Deloitte is one of the largest accounting firms in the world, providing auditing, tax guidance and more to companies, banks and government agencies. The New York-based firm had its email server breached with an administrator account from late 2016 until March of this year, according to The Guardian.
Citing unnamed sources, the report revealed that Deloitte did not have two-step verification enabled for the account, allowing hackers to apparently breach the email server with just a single password.
The hack exposed some 5 million emails sent to and from Deloitte staff. So far, at least six Deloitte clients have been advised that their information was affected by the security breach.
Deloitte issued a statement saying that “very few clients” were “impacted” by the incident. The company has notified both governmental authorities and regulators.
“We remain deeply committed to ensuring that our cybersecurity defenses are best in class, to investing heavily in protecting confidential information and to continually reviewing and enhancing cybersecurity,” the company said. “We will continue to evaluate this matter and take additional steps as required.”
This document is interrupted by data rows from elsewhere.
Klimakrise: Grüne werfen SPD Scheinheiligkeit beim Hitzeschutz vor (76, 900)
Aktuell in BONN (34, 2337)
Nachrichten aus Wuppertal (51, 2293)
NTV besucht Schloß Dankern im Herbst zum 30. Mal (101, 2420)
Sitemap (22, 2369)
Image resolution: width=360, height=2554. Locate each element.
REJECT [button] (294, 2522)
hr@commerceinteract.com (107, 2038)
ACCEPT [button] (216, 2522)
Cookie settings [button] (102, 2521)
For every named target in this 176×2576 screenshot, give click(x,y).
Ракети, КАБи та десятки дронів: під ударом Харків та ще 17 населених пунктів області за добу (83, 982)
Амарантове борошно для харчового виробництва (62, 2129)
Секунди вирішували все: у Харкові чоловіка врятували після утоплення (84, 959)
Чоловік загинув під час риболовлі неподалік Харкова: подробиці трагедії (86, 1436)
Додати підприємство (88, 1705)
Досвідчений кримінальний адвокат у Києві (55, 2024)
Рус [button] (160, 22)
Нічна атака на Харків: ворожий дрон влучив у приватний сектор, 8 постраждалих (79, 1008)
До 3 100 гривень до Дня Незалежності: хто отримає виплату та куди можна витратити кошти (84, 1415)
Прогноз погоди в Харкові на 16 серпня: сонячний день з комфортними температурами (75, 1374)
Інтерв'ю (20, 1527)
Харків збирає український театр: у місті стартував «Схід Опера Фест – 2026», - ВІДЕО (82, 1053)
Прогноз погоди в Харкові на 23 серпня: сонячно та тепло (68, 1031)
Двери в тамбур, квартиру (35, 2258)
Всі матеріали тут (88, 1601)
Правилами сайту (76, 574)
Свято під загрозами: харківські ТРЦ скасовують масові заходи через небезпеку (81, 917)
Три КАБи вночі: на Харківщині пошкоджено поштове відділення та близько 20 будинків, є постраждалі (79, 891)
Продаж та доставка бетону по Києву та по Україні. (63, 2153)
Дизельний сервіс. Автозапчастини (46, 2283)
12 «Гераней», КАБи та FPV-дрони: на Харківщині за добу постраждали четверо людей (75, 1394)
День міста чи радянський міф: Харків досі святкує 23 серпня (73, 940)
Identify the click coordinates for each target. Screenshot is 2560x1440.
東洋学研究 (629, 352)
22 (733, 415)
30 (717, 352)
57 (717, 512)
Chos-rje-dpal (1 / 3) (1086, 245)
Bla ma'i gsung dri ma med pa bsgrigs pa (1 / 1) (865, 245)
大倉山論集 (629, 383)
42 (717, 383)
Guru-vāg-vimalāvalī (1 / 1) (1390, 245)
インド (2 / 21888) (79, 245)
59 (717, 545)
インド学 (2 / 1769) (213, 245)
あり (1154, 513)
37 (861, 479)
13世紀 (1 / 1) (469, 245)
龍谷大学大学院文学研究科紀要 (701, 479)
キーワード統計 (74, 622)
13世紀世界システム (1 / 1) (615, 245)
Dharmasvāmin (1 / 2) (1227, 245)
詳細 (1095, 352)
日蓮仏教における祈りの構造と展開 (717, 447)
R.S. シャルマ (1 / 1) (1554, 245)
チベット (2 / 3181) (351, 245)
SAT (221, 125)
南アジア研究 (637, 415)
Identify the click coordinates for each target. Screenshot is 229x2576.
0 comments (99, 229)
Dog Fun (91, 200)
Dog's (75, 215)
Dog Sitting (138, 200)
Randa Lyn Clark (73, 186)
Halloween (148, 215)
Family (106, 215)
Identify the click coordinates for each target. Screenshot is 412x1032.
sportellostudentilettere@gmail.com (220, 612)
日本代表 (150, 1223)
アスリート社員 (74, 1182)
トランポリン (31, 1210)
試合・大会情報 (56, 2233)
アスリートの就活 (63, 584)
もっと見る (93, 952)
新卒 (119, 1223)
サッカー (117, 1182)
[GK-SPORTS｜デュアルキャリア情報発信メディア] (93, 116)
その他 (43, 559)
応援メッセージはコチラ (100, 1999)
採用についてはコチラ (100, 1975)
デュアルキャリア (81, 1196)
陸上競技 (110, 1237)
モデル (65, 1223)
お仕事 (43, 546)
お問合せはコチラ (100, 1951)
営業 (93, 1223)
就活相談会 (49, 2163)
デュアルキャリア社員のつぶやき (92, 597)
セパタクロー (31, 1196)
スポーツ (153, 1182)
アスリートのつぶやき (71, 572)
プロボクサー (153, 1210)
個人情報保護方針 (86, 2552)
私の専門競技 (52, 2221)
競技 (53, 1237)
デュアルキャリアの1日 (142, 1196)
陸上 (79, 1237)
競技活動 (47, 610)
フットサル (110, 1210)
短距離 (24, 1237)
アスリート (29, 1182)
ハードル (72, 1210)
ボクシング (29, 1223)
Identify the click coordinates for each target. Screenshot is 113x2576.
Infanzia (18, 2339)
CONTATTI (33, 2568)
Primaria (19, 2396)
The breach comes on the heels of the Equifax hack, which may have exposed up to 143 million people’s Social Security numbers, birth dates, addresses, driver’s license numbers and more. Affecting nearly 60 percent of adults in America, the Equifax hack is one of the largest and most dangerous in history.
OWI Labs Principal Analyst Kaelyn Lowmaster warned in an op-ed last week that the Equifax hack is just the beginning, highlighting how supposedly trusted organizations like credit bureaus can and do bungle management and safety of personal data. As one of the “Big Four” accounting firms around the globe, Deloitte is likewise trusted with valuable and sensitive information of its clients, making the breach potentially devastating to the company’s brand and reputation.